Short exercise:
Reproduce the items below word for word, from the first line through the line containing "Action: point(250,393)", both ends included.

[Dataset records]

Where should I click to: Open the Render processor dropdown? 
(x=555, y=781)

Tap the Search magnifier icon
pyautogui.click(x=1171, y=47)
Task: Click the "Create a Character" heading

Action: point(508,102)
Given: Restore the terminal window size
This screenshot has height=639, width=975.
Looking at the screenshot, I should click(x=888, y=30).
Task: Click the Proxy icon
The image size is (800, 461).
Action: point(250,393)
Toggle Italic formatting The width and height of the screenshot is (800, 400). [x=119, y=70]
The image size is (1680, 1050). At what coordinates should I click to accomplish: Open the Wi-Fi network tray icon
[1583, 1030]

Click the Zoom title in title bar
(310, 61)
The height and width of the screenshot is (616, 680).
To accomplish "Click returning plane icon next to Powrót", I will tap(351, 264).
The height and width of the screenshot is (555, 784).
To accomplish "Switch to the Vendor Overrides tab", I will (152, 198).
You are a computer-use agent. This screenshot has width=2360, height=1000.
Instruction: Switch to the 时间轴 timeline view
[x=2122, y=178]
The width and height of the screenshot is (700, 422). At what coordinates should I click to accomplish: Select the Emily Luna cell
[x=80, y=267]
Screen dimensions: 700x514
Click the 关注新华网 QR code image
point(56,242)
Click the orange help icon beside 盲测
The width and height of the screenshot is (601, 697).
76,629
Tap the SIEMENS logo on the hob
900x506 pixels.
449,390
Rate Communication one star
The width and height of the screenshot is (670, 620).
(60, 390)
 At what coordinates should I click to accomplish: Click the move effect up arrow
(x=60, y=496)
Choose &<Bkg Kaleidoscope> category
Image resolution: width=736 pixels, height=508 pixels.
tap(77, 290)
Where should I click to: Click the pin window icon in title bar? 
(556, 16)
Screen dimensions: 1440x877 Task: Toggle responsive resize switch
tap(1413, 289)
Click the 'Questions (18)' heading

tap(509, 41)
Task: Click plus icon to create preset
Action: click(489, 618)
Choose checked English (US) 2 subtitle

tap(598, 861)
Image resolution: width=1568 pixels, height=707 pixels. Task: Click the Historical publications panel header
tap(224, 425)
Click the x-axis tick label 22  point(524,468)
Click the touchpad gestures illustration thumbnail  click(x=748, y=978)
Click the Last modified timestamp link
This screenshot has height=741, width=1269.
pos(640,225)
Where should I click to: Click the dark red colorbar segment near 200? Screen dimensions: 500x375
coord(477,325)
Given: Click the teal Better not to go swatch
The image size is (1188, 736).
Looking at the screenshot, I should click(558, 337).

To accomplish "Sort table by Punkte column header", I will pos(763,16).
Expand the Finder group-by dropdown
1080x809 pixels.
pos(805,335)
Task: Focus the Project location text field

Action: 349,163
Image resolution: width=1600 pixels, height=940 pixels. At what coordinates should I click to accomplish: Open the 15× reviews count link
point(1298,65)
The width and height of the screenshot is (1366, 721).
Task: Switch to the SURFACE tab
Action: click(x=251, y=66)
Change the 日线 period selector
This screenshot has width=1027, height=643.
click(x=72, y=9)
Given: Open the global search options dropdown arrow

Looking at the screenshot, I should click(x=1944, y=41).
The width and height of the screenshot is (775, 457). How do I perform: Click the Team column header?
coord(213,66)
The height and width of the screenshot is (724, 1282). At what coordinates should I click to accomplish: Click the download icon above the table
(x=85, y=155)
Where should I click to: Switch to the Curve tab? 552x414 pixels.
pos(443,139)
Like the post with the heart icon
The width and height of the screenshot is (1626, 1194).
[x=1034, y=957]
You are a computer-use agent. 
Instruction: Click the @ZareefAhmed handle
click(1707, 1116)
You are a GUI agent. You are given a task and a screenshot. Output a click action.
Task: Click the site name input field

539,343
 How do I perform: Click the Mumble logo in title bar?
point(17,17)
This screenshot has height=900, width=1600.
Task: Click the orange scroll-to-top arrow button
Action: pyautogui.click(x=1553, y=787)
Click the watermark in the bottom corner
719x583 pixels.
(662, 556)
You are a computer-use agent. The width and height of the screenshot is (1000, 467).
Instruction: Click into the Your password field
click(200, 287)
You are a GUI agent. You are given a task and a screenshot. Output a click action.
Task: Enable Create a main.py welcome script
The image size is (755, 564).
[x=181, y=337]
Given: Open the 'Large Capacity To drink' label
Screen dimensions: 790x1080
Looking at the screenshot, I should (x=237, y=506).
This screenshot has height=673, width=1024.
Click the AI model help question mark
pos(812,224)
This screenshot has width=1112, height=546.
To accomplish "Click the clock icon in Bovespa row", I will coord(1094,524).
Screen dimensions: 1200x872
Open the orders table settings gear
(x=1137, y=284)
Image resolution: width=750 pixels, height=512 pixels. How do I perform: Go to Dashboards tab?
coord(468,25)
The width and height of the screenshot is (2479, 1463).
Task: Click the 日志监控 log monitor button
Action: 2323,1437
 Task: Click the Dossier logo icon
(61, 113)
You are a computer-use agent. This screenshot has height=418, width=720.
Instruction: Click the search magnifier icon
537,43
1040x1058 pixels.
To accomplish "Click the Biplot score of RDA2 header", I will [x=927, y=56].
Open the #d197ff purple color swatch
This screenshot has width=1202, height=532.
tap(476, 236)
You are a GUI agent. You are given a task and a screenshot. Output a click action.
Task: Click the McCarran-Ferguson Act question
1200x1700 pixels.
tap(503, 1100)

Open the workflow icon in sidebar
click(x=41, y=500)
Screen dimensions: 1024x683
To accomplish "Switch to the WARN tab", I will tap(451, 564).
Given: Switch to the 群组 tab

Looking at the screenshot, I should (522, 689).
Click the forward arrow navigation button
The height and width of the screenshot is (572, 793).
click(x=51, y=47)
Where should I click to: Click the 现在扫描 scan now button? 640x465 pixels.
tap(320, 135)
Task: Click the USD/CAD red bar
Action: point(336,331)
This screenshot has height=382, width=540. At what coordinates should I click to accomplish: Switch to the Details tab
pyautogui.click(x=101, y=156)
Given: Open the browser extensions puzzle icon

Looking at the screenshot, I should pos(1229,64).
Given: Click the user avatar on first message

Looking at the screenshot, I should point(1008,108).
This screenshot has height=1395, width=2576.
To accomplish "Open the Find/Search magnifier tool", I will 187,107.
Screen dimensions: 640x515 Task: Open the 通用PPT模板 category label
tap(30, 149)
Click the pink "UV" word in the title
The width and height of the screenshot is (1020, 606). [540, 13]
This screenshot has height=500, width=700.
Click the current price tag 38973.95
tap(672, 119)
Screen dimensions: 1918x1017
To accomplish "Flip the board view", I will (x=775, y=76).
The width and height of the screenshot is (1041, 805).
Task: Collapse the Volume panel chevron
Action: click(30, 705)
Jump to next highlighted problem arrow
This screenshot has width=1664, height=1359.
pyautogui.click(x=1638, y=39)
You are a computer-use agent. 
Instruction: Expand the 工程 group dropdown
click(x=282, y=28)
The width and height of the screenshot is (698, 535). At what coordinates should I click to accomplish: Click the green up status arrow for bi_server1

Reply to the exercise:
Where should I click to: Open the Render processor dropdown? 
(x=555, y=781)

Tap the Search magnifier icon
pyautogui.click(x=1171, y=47)
Task: Click the "Create a Character" heading

Action: point(508,102)
Given: Restore the terminal window size
This screenshot has height=639, width=975.
Looking at the screenshot, I should click(x=888, y=30).
Task: Click the Proxy icon
The image size is (800, 461).
Action: point(250,393)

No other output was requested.